Le coq devenu girouette – Christian Satgé

 

Petite fable affable

 

Un coq caquetait après avoir fort cocoricoté :

« Je règne, hélas, sur une poulaille qui ne mérite

Que mon bel ergot, pas mon ego, car elle m’a ôté

Toute patience. Oui da, cette bande d’hypocrites,

Sale, ingrate, vulgaire, désobéit à loisir

À mon ordre moi qui, d’un seul cri, tous les matin, ordonne

Au soleil de se lever tôt car tel est mon bon plaisir :

J’ai dressé le roi du ciel qui encor’ ses faveurs me donne 

Et pas ces pécores qui n’ont et ne me font que soucis,

Jamais contentes qui, sans sursis, maugréent sur ça, sur ci ?! »

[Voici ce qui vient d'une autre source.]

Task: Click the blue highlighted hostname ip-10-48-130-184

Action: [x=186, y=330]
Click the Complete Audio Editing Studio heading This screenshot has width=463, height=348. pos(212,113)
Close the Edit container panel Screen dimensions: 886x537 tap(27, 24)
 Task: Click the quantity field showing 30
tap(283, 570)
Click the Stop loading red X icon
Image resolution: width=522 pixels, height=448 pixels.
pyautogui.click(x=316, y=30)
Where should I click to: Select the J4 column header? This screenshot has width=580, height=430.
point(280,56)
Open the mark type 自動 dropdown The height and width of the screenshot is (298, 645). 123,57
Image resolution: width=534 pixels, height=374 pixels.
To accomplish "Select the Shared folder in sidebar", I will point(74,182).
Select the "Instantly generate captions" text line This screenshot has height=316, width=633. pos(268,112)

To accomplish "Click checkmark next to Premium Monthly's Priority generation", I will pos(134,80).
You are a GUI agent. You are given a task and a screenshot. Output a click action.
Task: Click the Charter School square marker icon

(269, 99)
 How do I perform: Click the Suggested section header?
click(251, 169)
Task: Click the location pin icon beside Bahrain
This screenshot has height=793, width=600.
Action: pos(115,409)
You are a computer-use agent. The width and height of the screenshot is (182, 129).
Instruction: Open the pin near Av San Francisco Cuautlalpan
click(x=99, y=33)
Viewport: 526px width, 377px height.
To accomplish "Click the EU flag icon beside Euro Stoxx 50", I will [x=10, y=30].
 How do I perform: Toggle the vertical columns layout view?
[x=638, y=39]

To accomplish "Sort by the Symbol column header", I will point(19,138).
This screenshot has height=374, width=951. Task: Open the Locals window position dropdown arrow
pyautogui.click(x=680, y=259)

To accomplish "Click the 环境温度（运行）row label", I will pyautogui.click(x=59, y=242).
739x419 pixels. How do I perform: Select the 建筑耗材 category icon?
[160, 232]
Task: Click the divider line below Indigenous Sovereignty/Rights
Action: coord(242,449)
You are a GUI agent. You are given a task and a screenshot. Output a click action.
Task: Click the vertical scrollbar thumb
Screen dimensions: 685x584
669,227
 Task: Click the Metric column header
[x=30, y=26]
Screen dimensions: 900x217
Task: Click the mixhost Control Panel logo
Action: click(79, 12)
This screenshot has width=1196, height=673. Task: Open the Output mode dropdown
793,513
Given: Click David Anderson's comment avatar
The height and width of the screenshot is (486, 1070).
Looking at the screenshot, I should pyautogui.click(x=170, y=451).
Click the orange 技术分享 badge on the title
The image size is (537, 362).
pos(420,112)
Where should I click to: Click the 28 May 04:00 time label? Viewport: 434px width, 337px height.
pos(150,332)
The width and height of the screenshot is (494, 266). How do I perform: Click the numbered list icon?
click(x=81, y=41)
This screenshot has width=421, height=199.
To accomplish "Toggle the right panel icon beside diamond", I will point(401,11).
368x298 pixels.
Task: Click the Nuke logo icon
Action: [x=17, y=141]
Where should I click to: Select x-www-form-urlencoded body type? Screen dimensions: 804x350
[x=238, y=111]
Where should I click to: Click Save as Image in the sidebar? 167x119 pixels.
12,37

Lui, qui s’usait à régler les différends et les problèmes, 

Par des compromis qu’on jugeait toujours insatisfaisants,

Enviait son bon cousin du clocher voisin, un blême

Emblème, à jamais impavide, le grand monde toisant :

Sans dire mot, il donne une direction à suivre

Sans que personne ne crie à l’infamie et si d’avis,

Il change, nul ne lui conteste l’aura de son cuivre,

Ni ne proteste quoi ou qu’est-ce. Et ainsi va la vie

De ce si haut souverain si altier que même l’Homme 

Regarde avec respect. Notre coq l’envie il faut voir comme !


N’y tenant plus, un soir, il grimpe sur le toit du clocher

Qui lui fait de l’ombre et son grand frère de fer il renverse.

Ah, il fait moins le fier le déchu dont, sans flancher,

Il prend la place !… Notre coq domine enfin, sous l’averse

Ou le soleil, le monde et tous ses aléas avec tant 

De hauteur qu’il ne les voit pas plus que sa si chère glèbe


Et, pour que ses plumes restent au poil, il prend l’air du temps.

C’est ça « gouverner » : être si grand qu’on ne voit plus la plèbe

Et plutôt que “prévoir” ou “choisir”, tourner son cul au vent.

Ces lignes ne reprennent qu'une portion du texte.